==== Excerpted passage ====

# Marriott Maui Ocean Club



## nygiants11991 (Oct 21, 2007)

We are going here the end of Jan 08, and are interested in any pictures anyone would have of previous visits.

TIA


----------



## bobmcgraw (Oct 23, 2007)

I have some of the property posted on Webshots at

http://community.webshots.com/user/bobmcgraw4?vhost=community

Have a look.  I have lots more pics I have taken of Maui over the years.  If you would like more, let me know what type, area, etc. and I'll see what I have.

Bob


----------



## GaryDouglas (Oct 23, 2007)

*If more is better...*

http://travel.webshots.com/album/420353598CeFJWg


----------



## nygiants11991 (Oct 24, 2007)

bobmcgraw said:


> I have some of the property posted on Webshots at
> 
> http://community.webshots.com/user/bobmcgraw4?vhost=community
> 
> ...



Thanks Bob

I can't wait to get there.  

Any other advise on must sees????


----------



## Hoc (Oct 24, 2007)

nygiants11991 said:


> Any other advise on must sees????



Get the book "Maui Revealed."  It's pretty comprehensive on what to see, what to do, where to eat, etc.  Then you can decide for yourself what are the "must sees."  It's different for everyone, but the drive to Hana is always a draw, as is sunrise or sunset at Haleakala (give yourself at least 2 hours to drive there from the Maui Marriott), and a nice dinner at Mama's Fish House.  You might consider Iao Needle, a day driving and shopping the open markets down toward Kihei, snorkeling, snuba or scuba out toward Molokini, a nice luau, a dinner cruise, and just walking around Lahaina and browsing the art galleries.


----------



## bobmcgraw (Oct 24, 2007)

There is so much to do and it really depends on what you like.  I second the Maui Revealed recommendation.

==== Listed entries ====

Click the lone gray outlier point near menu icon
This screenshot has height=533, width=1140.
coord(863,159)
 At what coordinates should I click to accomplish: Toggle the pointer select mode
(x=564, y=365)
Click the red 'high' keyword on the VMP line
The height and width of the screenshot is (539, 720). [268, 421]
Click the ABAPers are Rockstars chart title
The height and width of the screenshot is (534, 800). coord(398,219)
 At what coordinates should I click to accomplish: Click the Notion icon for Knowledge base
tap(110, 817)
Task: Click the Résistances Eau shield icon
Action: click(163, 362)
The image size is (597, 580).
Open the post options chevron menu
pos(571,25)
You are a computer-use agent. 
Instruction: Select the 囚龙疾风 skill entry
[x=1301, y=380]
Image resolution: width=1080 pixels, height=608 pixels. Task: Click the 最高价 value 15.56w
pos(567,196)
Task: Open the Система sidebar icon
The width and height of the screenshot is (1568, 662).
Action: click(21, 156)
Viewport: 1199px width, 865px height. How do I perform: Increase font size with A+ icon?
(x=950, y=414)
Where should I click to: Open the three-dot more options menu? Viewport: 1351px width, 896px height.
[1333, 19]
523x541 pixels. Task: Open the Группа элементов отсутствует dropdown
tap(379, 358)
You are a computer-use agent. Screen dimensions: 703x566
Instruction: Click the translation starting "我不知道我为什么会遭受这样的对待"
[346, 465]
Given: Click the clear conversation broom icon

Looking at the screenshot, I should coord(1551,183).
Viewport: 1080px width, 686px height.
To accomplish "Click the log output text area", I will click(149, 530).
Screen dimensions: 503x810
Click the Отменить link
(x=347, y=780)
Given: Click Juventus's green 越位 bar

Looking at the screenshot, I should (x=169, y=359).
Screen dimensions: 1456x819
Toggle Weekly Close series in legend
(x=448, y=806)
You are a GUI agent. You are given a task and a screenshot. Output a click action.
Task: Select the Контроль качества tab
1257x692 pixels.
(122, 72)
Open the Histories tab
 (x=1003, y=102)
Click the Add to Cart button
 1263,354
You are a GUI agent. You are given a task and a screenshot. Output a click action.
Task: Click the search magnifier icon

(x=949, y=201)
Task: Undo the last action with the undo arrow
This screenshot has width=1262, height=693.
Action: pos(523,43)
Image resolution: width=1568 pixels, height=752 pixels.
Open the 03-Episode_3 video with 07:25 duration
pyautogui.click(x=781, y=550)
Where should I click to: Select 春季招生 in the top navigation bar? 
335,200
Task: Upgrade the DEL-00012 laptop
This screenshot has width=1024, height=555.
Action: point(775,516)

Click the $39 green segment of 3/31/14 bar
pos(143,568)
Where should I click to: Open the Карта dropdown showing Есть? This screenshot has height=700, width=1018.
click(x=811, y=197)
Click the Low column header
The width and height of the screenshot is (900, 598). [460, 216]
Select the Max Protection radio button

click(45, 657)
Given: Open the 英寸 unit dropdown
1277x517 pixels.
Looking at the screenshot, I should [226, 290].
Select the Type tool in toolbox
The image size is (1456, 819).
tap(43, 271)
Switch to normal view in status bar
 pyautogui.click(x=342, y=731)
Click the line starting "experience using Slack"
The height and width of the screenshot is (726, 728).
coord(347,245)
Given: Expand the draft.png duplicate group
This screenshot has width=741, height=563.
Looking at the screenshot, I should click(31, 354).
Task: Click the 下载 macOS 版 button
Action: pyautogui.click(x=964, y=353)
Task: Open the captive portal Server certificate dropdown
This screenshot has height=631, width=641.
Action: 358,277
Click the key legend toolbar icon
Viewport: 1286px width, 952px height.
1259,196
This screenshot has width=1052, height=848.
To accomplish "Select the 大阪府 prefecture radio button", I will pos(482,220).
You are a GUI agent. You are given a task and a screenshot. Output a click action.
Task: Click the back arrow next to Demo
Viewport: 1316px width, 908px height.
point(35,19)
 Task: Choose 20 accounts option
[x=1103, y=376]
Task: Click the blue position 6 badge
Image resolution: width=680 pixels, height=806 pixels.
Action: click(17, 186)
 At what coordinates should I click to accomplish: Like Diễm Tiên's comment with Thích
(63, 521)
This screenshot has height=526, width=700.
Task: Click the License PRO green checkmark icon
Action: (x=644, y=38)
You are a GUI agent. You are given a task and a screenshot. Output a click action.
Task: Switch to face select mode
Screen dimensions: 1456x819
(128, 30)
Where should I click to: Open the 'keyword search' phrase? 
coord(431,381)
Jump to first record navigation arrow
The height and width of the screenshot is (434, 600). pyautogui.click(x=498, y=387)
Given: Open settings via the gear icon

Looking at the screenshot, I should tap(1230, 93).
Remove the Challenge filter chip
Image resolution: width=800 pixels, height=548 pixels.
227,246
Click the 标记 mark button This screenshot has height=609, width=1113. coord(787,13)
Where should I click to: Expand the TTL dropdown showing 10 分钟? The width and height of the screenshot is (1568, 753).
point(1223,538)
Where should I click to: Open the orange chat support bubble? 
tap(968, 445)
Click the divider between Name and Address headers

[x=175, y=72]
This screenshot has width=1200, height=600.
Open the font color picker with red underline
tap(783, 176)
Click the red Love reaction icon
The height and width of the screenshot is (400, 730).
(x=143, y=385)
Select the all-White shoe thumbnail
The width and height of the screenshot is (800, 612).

====

▸ Prompt 1: Set down the passage of the Maui Ocean Club thread starting with "## nygiants11991 (Oct 21, 2007)" and going on through "bobmcgraw (Oct 23, 2007)", word for word.
▸ Prompt 2: Resume the forum thread about the Marriott Maui Ocean Club from its last line and carry it forward.

▸ Expected output 1:
## nygiants11991 (Oct 21, 2007)

We are going here the end of Jan 08, and are interested in any pictures anyone would have of previous visits.

TIA


----------



## bobmcgraw (Oct 23, 2007)

▸ Expected output 2:
If you are a beach person, I recommend a trip to Big Beach (also known as Makena, also known as Oneloa) but mostly known as Big Beach.   It is about a 50 min. drive from Ka'anapali as it is south of Wailea but for us, it is worth at trip at least once each visit because:

1) It is almost always sunny there, regardless of what it is like anywhere else
2) It is drop-dead beautiful
and
3) It is the largest, untouched by development, white sand beach left on Maui.

A word of warning: Next to Big Beach, over the little lava wall to the north of the beach is the way to Little Beach, which is clothing optional.

Another word or warning: Don't leave anything in your car at any beach.  It will be stolen

A last word of warning: The waves at Big Beach can be bigger than your average beach wave at certain times of the year.  Be careful.  They can hurt you if you're not careful but they are a blast if you are careful and know what you are doing.

We also like a trip to the Upcountry because it is such a different side of Maui from the beach/resort scene.

Snorkeling at Black Rock, which is north of the Marriott (walking distance along Ka'anapali Beach) is good.

For us, a burger at Cheeseburger in Paradise in Lahaina is a tradition.

Hope that helps.

Bob


----------



## bobmcgraw (Oct 25, 2007)

I thought of a couple of other things that you might find interesting and helpful.

1) Install Google Earth - It's free and you can do a virtual tour of the island as you find things of interest in Maui Revealed.  Plus, there are photos accessible from Google Earth that can show you actual pictures of the places.  It's pretty cool.

2) Go to www.bluehawaiian.com and look at the photos and video clips.  They are pretty cool.

These are both great ways to take a virtual vacation, learn about the island and get excited about the trip.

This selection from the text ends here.